### Collected data entries:
<<<<

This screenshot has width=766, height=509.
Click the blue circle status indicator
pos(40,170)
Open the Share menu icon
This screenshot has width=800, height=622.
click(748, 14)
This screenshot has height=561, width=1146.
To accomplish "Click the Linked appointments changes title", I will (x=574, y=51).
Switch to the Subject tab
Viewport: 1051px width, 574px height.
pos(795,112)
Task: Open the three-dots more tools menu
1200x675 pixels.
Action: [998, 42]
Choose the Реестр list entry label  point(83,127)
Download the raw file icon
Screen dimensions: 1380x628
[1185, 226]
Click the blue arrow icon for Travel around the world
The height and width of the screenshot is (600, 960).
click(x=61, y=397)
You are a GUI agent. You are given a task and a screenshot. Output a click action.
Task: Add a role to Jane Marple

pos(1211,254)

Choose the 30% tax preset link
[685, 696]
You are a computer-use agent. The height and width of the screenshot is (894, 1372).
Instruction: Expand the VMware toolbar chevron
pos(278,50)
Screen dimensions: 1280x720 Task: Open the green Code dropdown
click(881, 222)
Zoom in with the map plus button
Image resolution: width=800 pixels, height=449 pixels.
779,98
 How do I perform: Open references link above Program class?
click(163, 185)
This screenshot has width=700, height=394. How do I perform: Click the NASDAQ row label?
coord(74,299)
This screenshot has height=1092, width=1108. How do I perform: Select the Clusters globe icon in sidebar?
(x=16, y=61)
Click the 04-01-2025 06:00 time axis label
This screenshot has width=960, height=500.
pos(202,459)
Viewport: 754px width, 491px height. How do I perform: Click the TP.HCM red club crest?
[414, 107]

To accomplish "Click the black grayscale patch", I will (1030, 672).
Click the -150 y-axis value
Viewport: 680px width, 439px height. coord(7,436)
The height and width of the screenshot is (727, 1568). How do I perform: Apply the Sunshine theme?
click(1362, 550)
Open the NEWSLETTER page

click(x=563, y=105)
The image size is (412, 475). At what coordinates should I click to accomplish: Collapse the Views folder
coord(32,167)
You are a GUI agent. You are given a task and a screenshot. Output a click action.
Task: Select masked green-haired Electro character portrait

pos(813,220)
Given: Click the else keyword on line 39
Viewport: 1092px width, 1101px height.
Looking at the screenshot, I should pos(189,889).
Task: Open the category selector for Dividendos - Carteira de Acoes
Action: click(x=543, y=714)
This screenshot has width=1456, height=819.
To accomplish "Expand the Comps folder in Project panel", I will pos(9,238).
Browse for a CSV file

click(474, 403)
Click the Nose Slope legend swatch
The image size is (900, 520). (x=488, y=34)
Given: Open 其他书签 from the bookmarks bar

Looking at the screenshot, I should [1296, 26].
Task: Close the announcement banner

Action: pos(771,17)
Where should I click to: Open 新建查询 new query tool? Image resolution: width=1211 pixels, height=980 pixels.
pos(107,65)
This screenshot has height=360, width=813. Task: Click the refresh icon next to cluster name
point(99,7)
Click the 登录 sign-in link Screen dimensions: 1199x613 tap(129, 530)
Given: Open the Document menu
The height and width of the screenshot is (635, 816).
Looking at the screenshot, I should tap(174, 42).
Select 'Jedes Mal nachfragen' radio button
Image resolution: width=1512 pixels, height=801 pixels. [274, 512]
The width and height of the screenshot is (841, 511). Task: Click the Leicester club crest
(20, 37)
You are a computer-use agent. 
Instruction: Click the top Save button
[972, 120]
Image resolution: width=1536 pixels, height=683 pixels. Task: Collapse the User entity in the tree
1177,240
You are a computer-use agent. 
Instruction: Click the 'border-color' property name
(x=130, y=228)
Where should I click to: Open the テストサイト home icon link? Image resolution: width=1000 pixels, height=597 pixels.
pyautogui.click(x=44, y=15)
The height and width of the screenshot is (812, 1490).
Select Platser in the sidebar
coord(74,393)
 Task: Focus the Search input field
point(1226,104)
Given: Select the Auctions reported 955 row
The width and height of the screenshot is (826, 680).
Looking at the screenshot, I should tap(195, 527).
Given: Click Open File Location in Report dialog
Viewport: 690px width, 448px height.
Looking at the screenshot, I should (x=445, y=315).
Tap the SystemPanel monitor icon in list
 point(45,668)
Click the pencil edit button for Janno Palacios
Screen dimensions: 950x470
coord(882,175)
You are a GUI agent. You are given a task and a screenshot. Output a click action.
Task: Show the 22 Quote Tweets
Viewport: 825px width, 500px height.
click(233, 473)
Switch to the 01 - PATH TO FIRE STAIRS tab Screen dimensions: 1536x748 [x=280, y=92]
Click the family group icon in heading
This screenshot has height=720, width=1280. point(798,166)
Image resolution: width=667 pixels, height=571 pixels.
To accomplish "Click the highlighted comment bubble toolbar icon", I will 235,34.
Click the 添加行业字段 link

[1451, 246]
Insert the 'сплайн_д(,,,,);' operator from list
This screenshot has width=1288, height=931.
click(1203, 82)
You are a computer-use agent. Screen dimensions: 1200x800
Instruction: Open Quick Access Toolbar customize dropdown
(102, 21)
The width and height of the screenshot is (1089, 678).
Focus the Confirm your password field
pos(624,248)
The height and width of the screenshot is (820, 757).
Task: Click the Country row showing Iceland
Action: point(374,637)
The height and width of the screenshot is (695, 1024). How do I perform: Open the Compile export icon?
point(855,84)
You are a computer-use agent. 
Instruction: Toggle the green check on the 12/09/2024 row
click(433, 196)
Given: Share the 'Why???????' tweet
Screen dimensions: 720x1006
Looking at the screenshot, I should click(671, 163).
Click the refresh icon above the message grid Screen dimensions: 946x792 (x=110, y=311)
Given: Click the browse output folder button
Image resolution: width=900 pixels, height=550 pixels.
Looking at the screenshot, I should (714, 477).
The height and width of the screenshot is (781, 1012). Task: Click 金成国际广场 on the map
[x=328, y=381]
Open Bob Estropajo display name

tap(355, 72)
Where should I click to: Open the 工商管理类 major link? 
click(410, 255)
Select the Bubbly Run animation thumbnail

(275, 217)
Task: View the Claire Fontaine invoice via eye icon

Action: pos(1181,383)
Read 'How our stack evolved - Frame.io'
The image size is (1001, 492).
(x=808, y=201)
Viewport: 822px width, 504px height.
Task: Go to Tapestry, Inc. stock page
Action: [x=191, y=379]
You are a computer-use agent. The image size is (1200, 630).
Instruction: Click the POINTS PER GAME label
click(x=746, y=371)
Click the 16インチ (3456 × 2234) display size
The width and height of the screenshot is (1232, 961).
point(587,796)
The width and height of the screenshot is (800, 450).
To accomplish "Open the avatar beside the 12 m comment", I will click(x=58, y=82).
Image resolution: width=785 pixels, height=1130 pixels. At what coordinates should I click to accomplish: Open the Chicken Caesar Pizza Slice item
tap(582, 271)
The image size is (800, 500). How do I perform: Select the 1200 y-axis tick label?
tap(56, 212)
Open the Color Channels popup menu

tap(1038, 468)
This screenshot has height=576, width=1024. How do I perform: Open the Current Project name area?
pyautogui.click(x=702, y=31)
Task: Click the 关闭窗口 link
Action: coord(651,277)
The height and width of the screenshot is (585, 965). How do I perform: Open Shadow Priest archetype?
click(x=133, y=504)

>>>>

### EXERCISE GOAL:
The entries above hold the needed span. Transcribe exactly the lines from the one with "Task: Close the announcement banner" to the one with "Click the 登录", both included.

### EXERCISE RESULT:
Task: Close the announcement banner

Action: pos(771,17)
Where should I click to: Open 新建查询 new query tool? Image resolution: width=1211 pixels, height=980 pixels.
pos(107,65)
This screenshot has height=360, width=813. Task: Click the refresh icon next to cluster name
point(99,7)
Click the 登录 sign-in link Screen dimensions: 1199x613 tap(129, 530)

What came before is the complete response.